* **Task objective**:
Please copy every one of the records below word for word.

Stored records:
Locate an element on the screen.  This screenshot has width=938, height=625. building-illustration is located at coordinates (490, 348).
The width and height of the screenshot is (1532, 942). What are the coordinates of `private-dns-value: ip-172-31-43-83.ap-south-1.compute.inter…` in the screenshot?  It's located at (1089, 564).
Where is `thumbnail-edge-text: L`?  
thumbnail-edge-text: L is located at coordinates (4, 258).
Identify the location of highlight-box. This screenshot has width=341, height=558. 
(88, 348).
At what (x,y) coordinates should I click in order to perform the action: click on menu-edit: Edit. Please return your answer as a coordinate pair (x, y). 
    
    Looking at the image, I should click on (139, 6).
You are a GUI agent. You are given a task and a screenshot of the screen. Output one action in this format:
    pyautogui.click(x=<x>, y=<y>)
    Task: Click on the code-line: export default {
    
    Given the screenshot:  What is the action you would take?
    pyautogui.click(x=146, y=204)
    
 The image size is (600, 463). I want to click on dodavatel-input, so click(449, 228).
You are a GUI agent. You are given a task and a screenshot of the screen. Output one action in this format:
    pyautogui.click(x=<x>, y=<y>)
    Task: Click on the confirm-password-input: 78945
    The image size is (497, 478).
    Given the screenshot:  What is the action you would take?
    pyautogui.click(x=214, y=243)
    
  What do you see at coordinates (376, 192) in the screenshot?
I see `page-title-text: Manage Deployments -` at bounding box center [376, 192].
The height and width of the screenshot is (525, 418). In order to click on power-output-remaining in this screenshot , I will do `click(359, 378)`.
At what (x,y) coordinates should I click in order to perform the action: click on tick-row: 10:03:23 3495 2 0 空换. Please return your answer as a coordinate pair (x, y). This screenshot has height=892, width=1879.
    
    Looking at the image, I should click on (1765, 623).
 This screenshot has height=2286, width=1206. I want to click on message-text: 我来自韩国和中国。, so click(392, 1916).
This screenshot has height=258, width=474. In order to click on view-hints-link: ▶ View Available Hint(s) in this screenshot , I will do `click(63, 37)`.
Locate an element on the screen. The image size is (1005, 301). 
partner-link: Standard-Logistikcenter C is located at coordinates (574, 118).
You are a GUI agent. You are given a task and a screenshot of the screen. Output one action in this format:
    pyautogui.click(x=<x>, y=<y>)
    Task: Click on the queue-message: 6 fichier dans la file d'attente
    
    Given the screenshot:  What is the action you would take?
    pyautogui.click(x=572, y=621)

* **Answer to this problem**:
Locate an element on the screen.  This screenshot has width=938, height=625. building-illustration is located at coordinates (490, 348).
The width and height of the screenshot is (1532, 942). What are the coordinates of `private-dns-value: ip-172-31-43-83.ap-south-1.compute.inter…` in the screenshot?  It's located at (1089, 564).
Where is `thumbnail-edge-text: L`?  
thumbnail-edge-text: L is located at coordinates (4, 258).
Identify the location of highlight-box. This screenshot has width=341, height=558. 
(88, 348).
At what (x,y) coordinates should I click in order to perform the action: click on menu-edit: Edit. Please return your answer as a coordinate pair (x, y). 
    
    Looking at the image, I should click on (139, 6).
You are a GUI agent. You are given a task and a screenshot of the screen. Output one action in this format:
    pyautogui.click(x=<x>, y=<y>)
    Task: Click on the code-line: export default {
    
    Given the screenshot:  What is the action you would take?
    pyautogui.click(x=146, y=204)
    
 The image size is (600, 463). I want to click on dodavatel-input, so click(449, 228).
You are a GUI agent. You are given a task and a screenshot of the screen. Output one action in this format:
    pyautogui.click(x=<x>, y=<y>)
    Task: Click on the confirm-password-input: 78945
    The image size is (497, 478).
    Given the screenshot:  What is the action you would take?
    pyautogui.click(x=214, y=243)
    
  What do you see at coordinates (376, 192) in the screenshot?
I see `page-title-text: Manage Deployments -` at bounding box center [376, 192].
The height and width of the screenshot is (525, 418). In order to click on power-output-remaining in this screenshot , I will do `click(359, 378)`.
At what (x,y) coordinates should I click in order to perform the action: click on tick-row: 10:03:23 3495 2 0 空换. Please return your answer as a coordinate pair (x, y). This screenshot has height=892, width=1879.
    
    Looking at the image, I should click on (1765, 623).
 This screenshot has height=2286, width=1206. I want to click on message-text: 我来自韩国和中国。, so click(392, 1916).
This screenshot has height=258, width=474. In order to click on view-hints-link: ▶ View Available Hint(s) in this screenshot , I will do `click(63, 37)`.
Locate an element on the screen. The image size is (1005, 301). 
partner-link: Standard-Logistikcenter C is located at coordinates (574, 118).
You are a GUI agent. You are given a task and a screenshot of the screen. Output one action in this format:
    pyautogui.click(x=<x>, y=<y>)
    Task: Click on the queue-message: 6 fichier dans la file d'attente
    
    Given the screenshot:  What is the action you would take?
    pyautogui.click(x=572, y=621)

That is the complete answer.